REQUIRED TASK ->
Copy out the material below word for word, with no changes.

-- DATASET CONTENT start --

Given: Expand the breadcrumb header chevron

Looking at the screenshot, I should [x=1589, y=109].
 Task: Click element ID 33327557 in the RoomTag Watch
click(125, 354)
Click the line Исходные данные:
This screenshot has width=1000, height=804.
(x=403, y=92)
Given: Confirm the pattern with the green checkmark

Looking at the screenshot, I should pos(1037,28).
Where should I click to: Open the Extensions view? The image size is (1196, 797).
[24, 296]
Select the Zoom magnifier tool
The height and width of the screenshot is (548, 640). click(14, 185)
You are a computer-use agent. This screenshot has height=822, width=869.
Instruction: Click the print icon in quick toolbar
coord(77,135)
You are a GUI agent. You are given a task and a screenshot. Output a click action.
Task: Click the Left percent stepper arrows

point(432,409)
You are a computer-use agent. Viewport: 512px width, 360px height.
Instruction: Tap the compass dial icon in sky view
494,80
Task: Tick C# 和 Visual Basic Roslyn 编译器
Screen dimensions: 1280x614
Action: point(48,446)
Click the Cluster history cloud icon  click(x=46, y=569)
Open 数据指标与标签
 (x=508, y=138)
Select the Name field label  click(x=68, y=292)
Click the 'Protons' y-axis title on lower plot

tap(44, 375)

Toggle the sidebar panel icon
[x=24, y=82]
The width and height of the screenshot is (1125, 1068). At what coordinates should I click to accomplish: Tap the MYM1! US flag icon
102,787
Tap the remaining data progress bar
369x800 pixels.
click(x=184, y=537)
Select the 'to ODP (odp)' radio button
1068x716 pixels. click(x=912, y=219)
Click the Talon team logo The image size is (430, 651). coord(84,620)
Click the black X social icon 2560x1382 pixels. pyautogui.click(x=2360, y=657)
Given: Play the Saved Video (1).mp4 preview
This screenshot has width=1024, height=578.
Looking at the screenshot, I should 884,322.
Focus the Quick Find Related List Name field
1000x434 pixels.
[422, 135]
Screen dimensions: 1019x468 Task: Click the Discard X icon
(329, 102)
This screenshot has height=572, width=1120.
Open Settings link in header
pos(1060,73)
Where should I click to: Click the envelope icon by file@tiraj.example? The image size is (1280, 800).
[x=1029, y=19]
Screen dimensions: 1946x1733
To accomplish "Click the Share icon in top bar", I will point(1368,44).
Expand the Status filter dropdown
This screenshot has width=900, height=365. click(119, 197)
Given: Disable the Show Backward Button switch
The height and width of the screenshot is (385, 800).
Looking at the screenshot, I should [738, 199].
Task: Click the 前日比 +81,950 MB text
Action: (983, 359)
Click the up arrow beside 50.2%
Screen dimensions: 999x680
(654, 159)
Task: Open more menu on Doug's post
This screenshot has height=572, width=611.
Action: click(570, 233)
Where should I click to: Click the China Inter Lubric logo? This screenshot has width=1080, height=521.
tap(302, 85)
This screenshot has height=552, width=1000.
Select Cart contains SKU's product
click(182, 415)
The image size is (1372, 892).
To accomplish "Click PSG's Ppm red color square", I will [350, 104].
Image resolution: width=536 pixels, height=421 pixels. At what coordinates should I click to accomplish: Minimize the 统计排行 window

-- DATASET CONTENT end --

TASK RESULT ->
Given: Expand the breadcrumb header chevron

Looking at the screenshot, I should [x=1589, y=109].
 Task: Click element ID 33327557 in the RoomTag Watch
click(125, 354)
Click the line Исходные данные:
This screenshot has width=1000, height=804.
(x=403, y=92)
Given: Confirm the pattern with the green checkmark

Looking at the screenshot, I should pos(1037,28).
Where should I click to: Open the Extensions view? The image size is (1196, 797).
[24, 296]
Select the Zoom magnifier tool
The height and width of the screenshot is (548, 640). click(14, 185)
You are a computer-use agent. This screenshot has height=822, width=869.
Instruction: Click the print icon in quick toolbar
coord(77,135)
You are a GUI agent. You are given a task and a screenshot. Output a click action.
Task: Click the Left percent stepper arrows

point(432,409)
You are a computer-use agent. Viewport: 512px width, 360px height.
Instruction: Tap the compass dial icon in sky view
494,80
Task: Tick C# 和 Visual Basic Roslyn 编译器
Screen dimensions: 1280x614
Action: point(48,446)
Click the Cluster history cloud icon  click(x=46, y=569)
Open 数据指标与标签
 (x=508, y=138)
Select the Name field label  click(x=68, y=292)
Click the 'Protons' y-axis title on lower plot

tap(44, 375)

Toggle the sidebar panel icon
[x=24, y=82]
The width and height of the screenshot is (1125, 1068). At what coordinates should I click to accomplish: Tap the MYM1! US flag icon
102,787
Tap the remaining data progress bar
369x800 pixels.
click(x=184, y=537)
Select the 'to ODP (odp)' radio button
1068x716 pixels. click(x=912, y=219)
Click the Talon team logo The image size is (430, 651). coord(84,620)
Click the black X social icon 2560x1382 pixels. pyautogui.click(x=2360, y=657)
Given: Play the Saved Video (1).mp4 preview
This screenshot has width=1024, height=578.
Looking at the screenshot, I should 884,322.
Focus the Quick Find Related List Name field
1000x434 pixels.
[422, 135]
Screen dimensions: 1019x468 Task: Click the Discard X icon
(329, 102)
This screenshot has height=572, width=1120.
Open Settings link in header
pos(1060,73)
Where should I click to: Click the envelope icon by file@tiraj.example? The image size is (1280, 800).
[x=1029, y=19]
Screen dimensions: 1946x1733
To accomplish "Click the Share icon in top bar", I will point(1368,44).
Expand the Status filter dropdown
This screenshot has width=900, height=365. click(119, 197)
Given: Disable the Show Backward Button switch
The height and width of the screenshot is (385, 800).
Looking at the screenshot, I should [738, 199].
Task: Click the 前日比 +81,950 MB text
Action: (983, 359)
Click the up arrow beside 50.2%
Screen dimensions: 999x680
(654, 159)
Task: Open more menu on Doug's post
This screenshot has height=572, width=611.
Action: click(570, 233)
Where should I click to: Click the China Inter Lubric logo? This screenshot has width=1080, height=521.
tap(302, 85)
This screenshot has height=552, width=1000.
Select Cart contains SKU's product
click(182, 415)
The image size is (1372, 892).
To accomplish "Click PSG's Ppm red color square", I will [350, 104].
Image resolution: width=536 pixels, height=421 pixels. At what coordinates should I click to accomplish: Minimize the 统计排行 window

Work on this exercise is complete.